26年ぶりに日本で開かれた第21回アジア薬剤師連合(FAPA)学術大会は、大きな混乱もなく成功裏に閉幕した。今回の開催は、4年前のソウル大会で決定し、準備が重ねられてきたもの。関係者の労苦が報われたといえよう。
開催が決まってからの4年間、国内的には大きな情勢変化があった。2005年に薬剤師法や学校教育法が一部改正され、今年から6年制が実施された。さらに今年の医療制度改革では薬局が医療提供施設となり、薬剤師と共に施設面でも“医療”の仲間入りを果たした。
そういう意味では、日本の薬局・薬剤師が大きな変革の一歩を踏み出した時点という、絶好のタイミングで開催されたことに加え、メインテーマも「医療における薬剤師の新しい役割」を掲げ、まさに新時代における日本の薬局・薬剤師の姿を、アジア各国にアピールするよい機会であった。
シンポジウムで取り上げられた▽薬学教育▽セルフメディケーション▽新しい薬剤師職能――の3テーマは、いささか“手前味噌”の観は否めないが、開催国という立場から、許される範囲だろう。
そうした中、FAPA開催前に開かれた日本薬剤師会の全国会長会では、医療における新しい薬剤師の役割を意識した「基準薬局の改正案」が公表された。一連の関連法規改正を踏まえ、医療に足場を置いた薬局・薬剤師のあるべき姿を明らかにしたものである。
改正案では、基準薬局制度の位置づけを「地域住民に選ばれる薬局の自主基準」と明記。さらに基準薬局の理念として、[1]調剤、医薬品の供給その他薬事衛生等を通じて、国民に対し良質かつ適切なサービスを提供する医療提供施設[2]全ての医薬品の供給拠点としての責任を果たし、地域の保健・医療・福祉に貢献する薬局[3]薬局の模範となるもの――との考え方を打ち出し、医療制度改革の趣旨に沿った内容となっている。
具体的な認定基準案については、法令等で規定される事項を10項目ほど削除すると共に、必要な要件を大きく六つのジャンルに括り、それぞれに詳細な項目を盛り込んだ。また従来の基準では「…すること」「…望ましい」という表現が多かったが、改正案では「…している」と現在進行形を多用し、簡潔な遵守事項の表現に改められた点も特徴の一つになっている。
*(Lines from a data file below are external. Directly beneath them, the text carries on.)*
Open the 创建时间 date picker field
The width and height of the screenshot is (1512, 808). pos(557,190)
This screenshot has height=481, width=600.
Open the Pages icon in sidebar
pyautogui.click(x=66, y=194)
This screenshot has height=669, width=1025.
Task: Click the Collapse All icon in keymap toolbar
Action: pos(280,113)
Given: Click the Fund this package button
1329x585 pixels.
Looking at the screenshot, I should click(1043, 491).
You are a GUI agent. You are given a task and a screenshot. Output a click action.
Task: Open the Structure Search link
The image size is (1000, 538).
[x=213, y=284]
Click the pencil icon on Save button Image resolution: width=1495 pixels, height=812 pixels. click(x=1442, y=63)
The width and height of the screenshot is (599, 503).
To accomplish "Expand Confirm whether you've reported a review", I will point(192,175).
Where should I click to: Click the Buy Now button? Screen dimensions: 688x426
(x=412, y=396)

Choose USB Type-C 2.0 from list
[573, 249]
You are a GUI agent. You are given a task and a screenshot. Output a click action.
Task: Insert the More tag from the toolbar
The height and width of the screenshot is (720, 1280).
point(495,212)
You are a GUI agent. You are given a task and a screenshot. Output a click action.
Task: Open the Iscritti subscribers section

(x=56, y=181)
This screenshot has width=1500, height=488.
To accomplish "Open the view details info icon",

この中では「基準薬局の開設者は薬剤師であることが望ましい」と、初めて開設者を薬剤師と明記したほか、管理薬剤師の要件も「保険薬剤師として3年以上の経験」が必要との考え方を示している。さらに指定・届出に関しても、▽在宅患者訪問薬剤管理指導▽麻薬小売業者の免許▽毒物劇物一般販売業の登録――などを要件とした。加えて医薬品販売制度改革を反映させ、一般用医薬品等の供給に関する事項など、地域の保健医療に貢献する項目が掲げられている。
薬局・薬剤師を取り巻く環境は、FAPA加盟国の間でも大きな違いがあり、大会では制度上の位置づけを含め、様々な課題が提起された。しかし患者、ユーザーへの貢献を目指す気持ちは共通だ。日薬が定めた新基準を、わが国の薬局・薬剤師全てがクリアして、足場を固めることが重要であり、この目標を達成することが、“アジア薬剤師のリーダー”につながる近道と言えよう。